Antonella Selva, Cronache dalle periferie dell’impero, Il Girovago/Edizioni Nuova S1, pp. 160, euro 16,00 stampa
«Questo che avete tra le mani vuol essere un fumetto gramsciano (?!) ohibò, esiste?», scrive Antonella Selva nell’introduzione al suo ultimo graphic novel, Cronache dalle periferie dell’impero. È una domanda consapevolmente destinata a influenzare la lettura del libro, e dunque la facciamo nostra: può essere gramsciano un graphic novel? È gramsciana, quest’ultima prova della fumettista bolognese?

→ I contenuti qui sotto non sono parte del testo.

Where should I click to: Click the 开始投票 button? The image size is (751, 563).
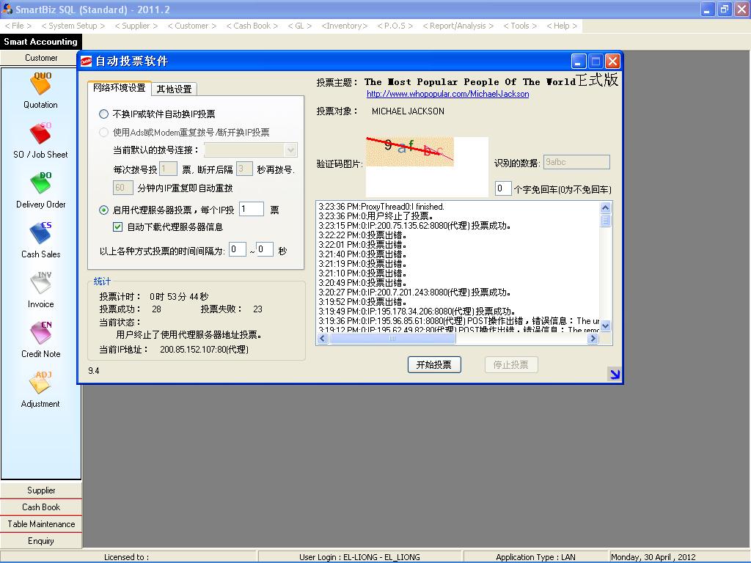point(434,364)
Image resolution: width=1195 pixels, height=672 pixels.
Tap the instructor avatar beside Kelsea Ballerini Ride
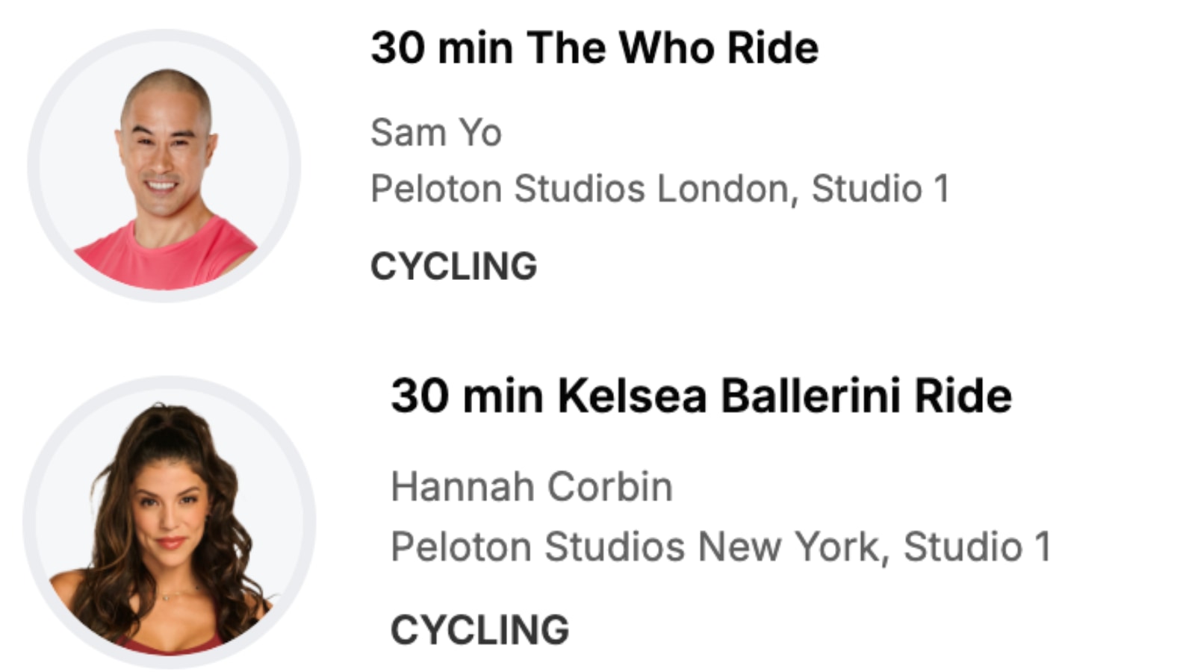(170, 522)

La risposta non può che essere affermativa: senza ricadere nelle aporie di molta produzione che si vuole «impegnata», le Cronache di Antonella Selva rivelano una più precisa ispirazione all’opera del filosofo e politico sardo, che è variamente presente nelle tre storie che compongono il libro: la costruzione di una strada sull’isoletta di Raasay, nell’arcipelago scozzese di Skye; l’esperienza mutualistica di Foum Zguid, in Marocco; e quella di SOS Rosarno, in Calabria. Questi luoghi sono le «periferie dell’impero» citate nel titolo dell’opera; qui la, presa di coscienza delle classi subalterne si traduce in un’azione che non ha soltanto ambizioni contro-egemoniche, ma cerca di operare a livello economico e sociale secondo logiche diverse da quelle implementate dalla dominazione neocoloniale degli imperi contemporanei.

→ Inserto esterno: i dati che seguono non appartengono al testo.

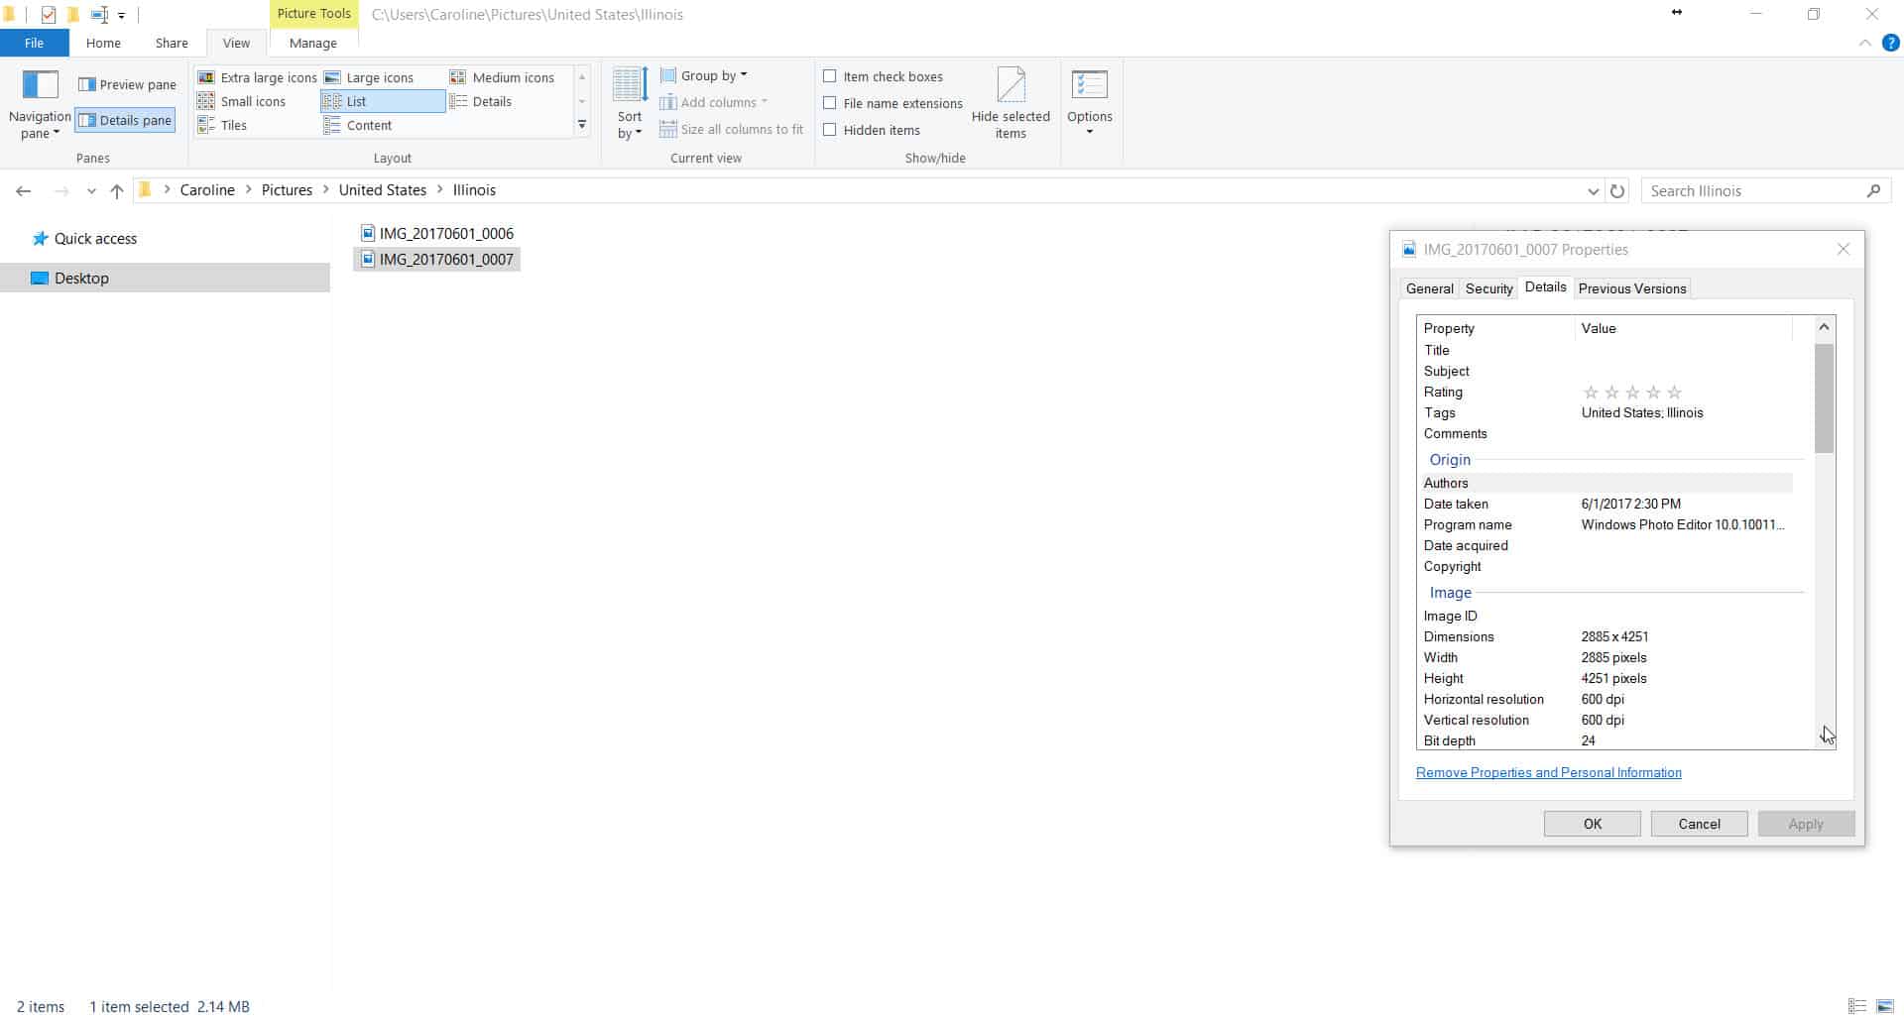Image resolution: width=1904 pixels, height=1021 pixels.
Task: Open address bar history dropdown
Action: 1593,191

Una simile narrazione, inoltre, ha il merito di riportare alla luce un aspetto decisivo nei processi sociali che oggi caratterizzano – come ben si legge, del resto, proprio nel graphic novel di Selva – tanto i centri quanto le periferie dell’impero. Pratiche (e non solo annunci o selfie) di solidarietà, che si contrappongono apertamente a un presente che ancor prima delle sue specifiche connotazioni politiche, o insieme a esse, denota sicuramente il predominio di discorsi e comportamenti antisociali. Sistematicamente oscurato dalle rappresentazioni mediatiche e circolanti nei social network, questo aspetto è sostenuto, da un lato, da interventi narrativi molto espliciti (e in alcuni, isolati casi un po’ troppo didascalici), e, dall’altro, dal ritmo serrato, non sempre lineare, ma non per questo meno unitario o godibile, delle singole tavole.

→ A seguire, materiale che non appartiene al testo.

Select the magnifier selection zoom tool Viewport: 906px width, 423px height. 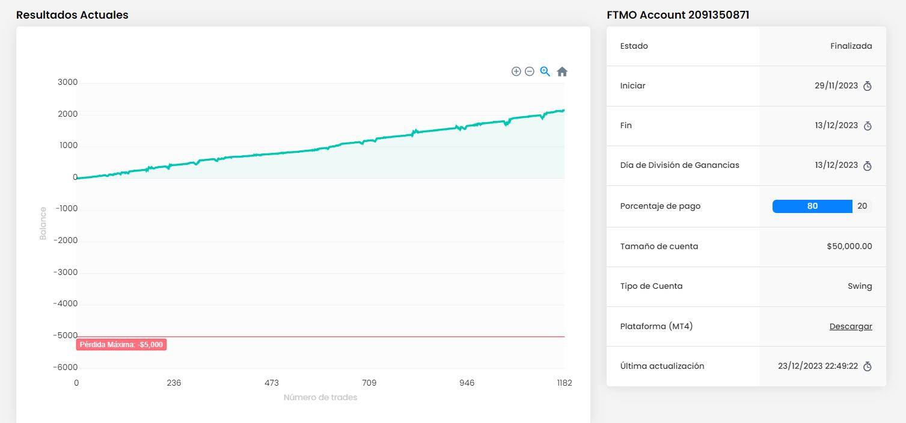(x=545, y=72)
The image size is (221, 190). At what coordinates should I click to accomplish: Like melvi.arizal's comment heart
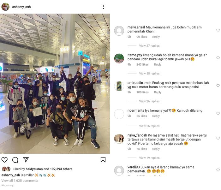pyautogui.click(x=218, y=30)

Le tre storie sono egualmente quadripartite: i titoli delle singole sezioni sono, invariabilmente, «La notte», «I sognatori», «Il sogno» e «L’alba». Quella che potrebbe sembrare una disposizione narrativa fortemente teleologica si diluisce, in realtà, in un quadro d’insieme che è costantemente da ricostruire, confrontare, mettere a frutto. Di particolare aiuto, in questo, risulta un altro stilema: alla narrazione al presente, sempre in bianco e nero, viene affiancata la narrazione, sempre a colori, del passato. L’uso notevolissimo dell’acquerello, spesso destinato a una tavola singola di particolare impatto, restituisce uno sguardo vivido e attento ai singoli dettagli, costruendo una policromia sulla quale lo sguardo – quello stesso sguardo gramsciano che talvolta s’impaluda in dibattiti minoritari e di difficile divulgazione – non può che distendersi e, infine, ritrovarsi.